Помню, Кирееву нравилось, чтобы Кармен шла и розы бы падали из ее букета, как капли крови. Сейчас увидеть такое на сцене, наверное, смешно – вкусы изменились, но тогда это производило потрясающее впечатление.

Пела я и Амнерис. А Аиду – Лида Ружицкая. Она обладала изумительным драматическим сопрано. «Аида» шла в Малом зале консерватории, в один вечер с «Порги и Бесс» Гершвина. И всегда выступления на публике проходили даже лучше, чем в классе. Отдача Киреева! Он очень интересно поставил «Порги и Бесс». Он одел певцов в униформу: белые кофты, а низ – темный. Сергей Рязанцев исполнял Порги, а Бесс – Людмила Федотова. Киреев и Костромина чуть не разругались из-за того, что артистов не перекрасили в негров. Елизавете Митрофановне это казалось нарушением правдоподобия. А Киреев говорил, что ему все равно, будут ли герои черные, фиолетовые или желтые. Главное, пусть они донесут то, что у Гершвина.

И вот после огромного успеха «Порги» следовала наша «Аида». Мы с Лидой Ружицкой оказались в не очень-то выгодном положении. Но тогда сцена с Аидой у нас получилась. Елизавета Митрофановна, помню, мне сказала: «Ты родилась для Амнерис. Никакой Образцовой „русопятой“ нет, все у тебя идет от Амнерис с ее царственностью…»


Е. В. Образцова со студентами Ленинградской консерватории. 1974.

Интересных людей в консерватории было немало. С большой теплотой вспоминаю Евгения Михайловича Шендеровича, моего концертмейстера и друга. С ним я готовила программы для конкурсов в Хельсинки и имени Глинки. А потом мы вместе выступали на моих первых сольных концертах. Талантливейший пианист, он совсем преображается на сцене и творит вдохновенно, легко и страстно.

А я тебе не рассказывала, как сдавала экзамен по политэкономии? Это был труднейший год в моей жизни. Я уже пела в Большом театре и лекций по политэкономии, естественно, не слушала. Но на экзамен пришла. Илья Моисеевич Юдовин, наш педагог, меня спросил: «Будете готовиться?» Я сказала да.

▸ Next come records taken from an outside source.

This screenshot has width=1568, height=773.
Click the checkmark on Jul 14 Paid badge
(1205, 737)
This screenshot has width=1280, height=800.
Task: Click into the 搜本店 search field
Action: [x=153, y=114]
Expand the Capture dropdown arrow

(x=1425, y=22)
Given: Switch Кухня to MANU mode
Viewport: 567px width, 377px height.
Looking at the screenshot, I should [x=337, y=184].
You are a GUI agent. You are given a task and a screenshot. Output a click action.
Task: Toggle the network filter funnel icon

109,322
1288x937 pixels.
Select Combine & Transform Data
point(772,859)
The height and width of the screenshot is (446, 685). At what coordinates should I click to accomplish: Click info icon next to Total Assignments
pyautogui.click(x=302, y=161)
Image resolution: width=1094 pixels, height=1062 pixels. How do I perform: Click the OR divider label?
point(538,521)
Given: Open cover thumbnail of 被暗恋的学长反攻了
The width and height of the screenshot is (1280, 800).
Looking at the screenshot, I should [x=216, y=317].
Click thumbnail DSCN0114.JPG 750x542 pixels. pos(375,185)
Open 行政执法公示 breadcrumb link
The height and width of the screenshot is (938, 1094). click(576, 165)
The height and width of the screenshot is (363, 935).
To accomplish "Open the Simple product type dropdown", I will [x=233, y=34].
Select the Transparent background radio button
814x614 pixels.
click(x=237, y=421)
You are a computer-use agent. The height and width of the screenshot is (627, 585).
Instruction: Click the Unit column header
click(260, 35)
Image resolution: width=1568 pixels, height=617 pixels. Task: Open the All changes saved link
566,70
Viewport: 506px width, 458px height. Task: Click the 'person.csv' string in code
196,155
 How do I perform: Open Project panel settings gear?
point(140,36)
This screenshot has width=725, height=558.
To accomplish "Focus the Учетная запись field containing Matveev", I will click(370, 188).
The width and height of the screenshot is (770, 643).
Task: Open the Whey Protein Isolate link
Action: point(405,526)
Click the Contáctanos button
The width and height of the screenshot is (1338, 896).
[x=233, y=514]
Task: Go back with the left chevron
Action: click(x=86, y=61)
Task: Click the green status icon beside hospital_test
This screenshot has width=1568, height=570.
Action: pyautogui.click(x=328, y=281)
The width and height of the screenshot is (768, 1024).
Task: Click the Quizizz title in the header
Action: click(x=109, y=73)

Он дал мне четыре вопроса и ушел из аудитории. Потом вернулся и сказал: «Ну, на эти вопросы вы ответите блестяще. Лучше расскажите мне тему: „Деньги – товар – деньги“». Я сказала: «Да чего, Илья Моисеевич, рассказывать! Будут деньги, будет и товар!» Он долго смеялся и больше ни о чем меня не спросил. Потом он мне писал: «Когда я прохожу эту тему, говорю студентам: Образцова этот вопрос освещала так…»

– В твоем парижском дневнике меня поразили строки, которые с иной стороны приоткрывают твою юность, – сказала я. – В записную книжку ты заносила свои впечатления от Парижа, от спектаклей Большого театра в «Гранд-Опера». Это было в тысяча девятьсот шестьдесят девятом году. Ты тогда тоже пела Марину в «Борисе Годунове». На другой день вышли газеты с твоими фотографиями на первой странице. «Ослепительная Марина». Ты писала о своем счастье. О том, что к тебе пришел восьмидесятилетний Сол Юрок и сказал: «Буду с тобой работать. Ты певица экстра-класса». Потом ты заболела, лежала в номере одна. Писала дневник. И в нем – воспоминание об одном вечере в Ленинграде. Ты бродила по кладбищу, было уже темно и жутковато, тихо и величаво. Ты видела город в огнях, в тумане. «Такой равнодушный…». Тебе не хотелось туда возвращаться. И в голову шел романс Чайковского «Ни слова, о друг мой». Почему-то я подумала, что в юности ты была одинока.

– В Ленинграде я жила одна, это правда. И жила нелегко. Наверное, я была обделена любовью. Но меня спасала музыка. Работа. Люди. Они помогли мне уверовать в себя, оберечься от растраты на банальности, научили дисциплине во времени и в режиме. Я рано поняла, что только работа откроет мне глубину музыки, красоту, романтизм, оптимизм жизни. Теперь мне иногда говорят: «Ну конечно, ты достигла всего». Но я и работаю с утра до ночи. Ведь меня никто не заставляет столько работать, это я сама себе все придумываю. Я хочу петь долго. И столько еще прекрасного в музыке, чего я не спела и должна спеть! Чтобы было интересно жить. Для меня это великое слово – интересно!